In an article about outling the work it has done looking at pension deficits, the Commission said it would be monitoring progress at a small number of charities, after a spot check of how organisations reported deficits in their defined benefit pension schemes.
Nigel Davies, the assistant director of accountancy services at the Commission, wrote that trustees must make sure that decisions about handling deficits are “explained transparently” in annual accounts.
Research earlier this year by the accountancy firm BDO and Charity Finance magazine, which is published by Civil Society Media, showed that overall pension deficits at 40 of the UK’s largest charities with defined benefit pension schemes had fallen from £1.5bn to £1bn between 2018 and 2020.
Transparency on deficits
Davies said that the Charity Commission decided to look into pension reporting because “we know from the collapse of some substantial businesses that failure to manage a pension deficit can pose a serious threat to an organisation’s future”.
The Commission reviewed the financial accounts of 11 charities chosen through “proactive work” by the regulator, and another 89 selected at random.
Officials then conducted a more detailed review of 40 of these charities, including whether trustees had had pension liabilities independently valued, whether they had considered the implications of these valuations, and whether annual accounts provided a clear explanation of the pensions position.
This question of transparency “is especially important if the pension liability is a material (significant) amount”, Davies wrote.
Not complying with SORP
The blog said that most of the charities reviewed were “handling this risk appropriately”, but also noted that “most charities did not report the matter in enough detail in their annual accounts and trustees’ annual report, as required or recommended by the SORP”.
Davies said that 58% of charities in the random sample did not use their annual report to explain the impact of a pension deficit on their overall financial position.
Only one in four charities identified a pension deficit as a risk to the organisation, he said, and the Commission judged that a similar proportion clearly explained how they were handling the situation.
Davies acknowledged that “many charities are currently facing a huge financial strain whilst also playing a crucial role in the coronavirus response”.

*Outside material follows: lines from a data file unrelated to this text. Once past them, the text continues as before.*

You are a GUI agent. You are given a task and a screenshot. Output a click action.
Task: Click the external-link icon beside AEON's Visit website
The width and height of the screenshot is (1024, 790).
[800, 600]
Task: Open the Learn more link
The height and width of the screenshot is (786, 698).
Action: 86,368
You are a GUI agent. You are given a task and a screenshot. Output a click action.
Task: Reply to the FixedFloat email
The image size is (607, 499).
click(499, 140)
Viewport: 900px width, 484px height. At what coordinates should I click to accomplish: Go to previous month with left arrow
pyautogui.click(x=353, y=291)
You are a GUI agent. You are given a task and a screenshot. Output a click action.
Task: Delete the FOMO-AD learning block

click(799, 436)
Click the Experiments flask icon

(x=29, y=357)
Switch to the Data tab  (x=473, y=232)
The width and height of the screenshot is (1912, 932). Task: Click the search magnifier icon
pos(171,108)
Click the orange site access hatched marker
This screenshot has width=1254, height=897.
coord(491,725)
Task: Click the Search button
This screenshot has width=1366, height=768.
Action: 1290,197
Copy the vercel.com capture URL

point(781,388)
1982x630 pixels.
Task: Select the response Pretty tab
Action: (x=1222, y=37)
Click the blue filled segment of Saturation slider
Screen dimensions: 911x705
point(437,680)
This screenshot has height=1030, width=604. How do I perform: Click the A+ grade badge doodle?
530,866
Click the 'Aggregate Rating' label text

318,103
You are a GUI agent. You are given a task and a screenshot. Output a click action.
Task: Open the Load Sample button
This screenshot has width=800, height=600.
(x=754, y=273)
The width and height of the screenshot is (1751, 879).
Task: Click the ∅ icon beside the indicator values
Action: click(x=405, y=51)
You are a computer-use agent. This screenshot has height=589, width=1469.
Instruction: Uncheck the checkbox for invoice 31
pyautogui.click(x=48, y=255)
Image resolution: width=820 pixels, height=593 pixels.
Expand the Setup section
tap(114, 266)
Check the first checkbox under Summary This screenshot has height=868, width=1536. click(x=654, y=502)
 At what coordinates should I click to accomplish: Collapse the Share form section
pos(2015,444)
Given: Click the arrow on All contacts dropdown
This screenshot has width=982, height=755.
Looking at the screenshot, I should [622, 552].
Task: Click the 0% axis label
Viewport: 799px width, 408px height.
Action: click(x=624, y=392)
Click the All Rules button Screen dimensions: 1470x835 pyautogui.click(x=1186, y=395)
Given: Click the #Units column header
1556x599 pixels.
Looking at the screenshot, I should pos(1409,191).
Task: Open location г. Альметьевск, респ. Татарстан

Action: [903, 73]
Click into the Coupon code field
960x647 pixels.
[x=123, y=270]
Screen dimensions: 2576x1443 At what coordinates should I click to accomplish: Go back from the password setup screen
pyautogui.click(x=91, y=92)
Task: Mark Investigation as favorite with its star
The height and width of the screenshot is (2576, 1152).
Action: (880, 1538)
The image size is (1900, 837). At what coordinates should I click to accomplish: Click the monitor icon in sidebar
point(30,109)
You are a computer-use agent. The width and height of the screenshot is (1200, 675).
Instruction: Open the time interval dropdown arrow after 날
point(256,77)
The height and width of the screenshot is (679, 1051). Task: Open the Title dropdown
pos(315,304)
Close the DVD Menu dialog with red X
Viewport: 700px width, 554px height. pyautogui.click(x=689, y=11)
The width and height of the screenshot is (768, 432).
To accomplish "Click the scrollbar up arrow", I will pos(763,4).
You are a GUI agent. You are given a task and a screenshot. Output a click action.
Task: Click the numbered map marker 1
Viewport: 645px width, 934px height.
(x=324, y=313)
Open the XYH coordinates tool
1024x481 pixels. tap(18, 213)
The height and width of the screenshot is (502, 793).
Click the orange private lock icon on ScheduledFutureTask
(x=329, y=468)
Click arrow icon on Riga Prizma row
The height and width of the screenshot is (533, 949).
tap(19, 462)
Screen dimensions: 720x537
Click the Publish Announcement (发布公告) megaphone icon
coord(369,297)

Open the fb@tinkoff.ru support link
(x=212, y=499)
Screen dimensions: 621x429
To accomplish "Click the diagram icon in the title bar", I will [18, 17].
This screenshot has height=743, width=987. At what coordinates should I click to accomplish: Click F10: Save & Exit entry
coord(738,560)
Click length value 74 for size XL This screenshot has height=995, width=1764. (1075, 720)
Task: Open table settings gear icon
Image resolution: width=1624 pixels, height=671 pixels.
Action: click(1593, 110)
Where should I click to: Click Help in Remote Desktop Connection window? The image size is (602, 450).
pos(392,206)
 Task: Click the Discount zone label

However, he also argued that charities must “not only ensure they are taking an active approach to managing significant financial risks like pension deficits, but also that this is reflected and explained transparently in their accounts”.
David Davison, the director of consultancy firm Spence & Partners, told Charity Finance in May that charity pension funds could face “a double whammy” from Covid-19, with liabilities growing alongside weaker returns on their investments.